Availability Guide for Application Design
Designing Applications for Change
Availability Guide for Application Design—525637-004
10-25
Using the Trickle Catchup Approach
Upgrading a NonStop Tuxedo Service
In NonStop Tuxedo applications, you can upgrade a service without any interruption to
client processes. It is possible to do this because the same service can be supplied by
more than one Tuxedo server and each Tuxedo server is configured as a separate
NonStop TS/MP server class.
Client processes invoke servers using a service name. The Tuxedo server that takes
the request can be any one of several servers that provide that service. After new
versions of servers are added, a client request might receive service from either the old
version or the new version of the server until the old versions are deleted.

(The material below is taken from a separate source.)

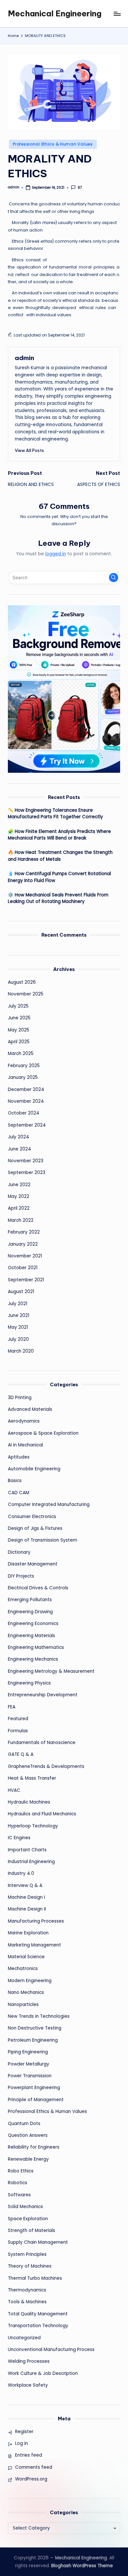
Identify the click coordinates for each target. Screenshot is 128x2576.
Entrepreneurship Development (42, 1695)
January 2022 (23, 1244)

If you do not already have a second server class offering the service, you can upgrade
a service using NonStop Tuxedo configuration tools as follows:
1. Build the upgraded service into the new Tuxedo server, move the new server to the
production environment, and add the new server to the running configuration.
2. Boot the server entry so that it advertises the new and improved service.
3. Suspend the service in the original server class.
If you already have two or more Tuxedo servers offering the service, you can simply
overwrite the service object code and use the NonStop Tuxedo tools to shutdown and
boot each Tuxedo server in turn.
Dual-Server Approach
In the dual-server approach, the new version of the server is installed as a separate
server class. Upgrading the server involves the following steps:
1. Install the upgraded server as a new server class.
2. Freeze the existing server class.
The client (or requester) must contain logic that attempts to resend messages to the
alternate server class if an attempt to send to the existing server class fails with a
server frozen error.
Using the Trickle Catchup Approach
As discussed in Section 4, Data Protection and Recovery, the trickle catchup design
model can be used to allow a client or requester process to continue to run while the
server process is unavailable. By posting messages to a queue file instead of sending
them to the server, the requester is able to continue functioning. When the server
comes back online, it can read the messages from the queue and process them before
reading any new messages from the client.
For applications that can tolerate a temporary delay in request processing, the trickle
catchup design can be used to allow dynamic upgrade of the server process. This
design is typically used where the order in which requests are processed is important.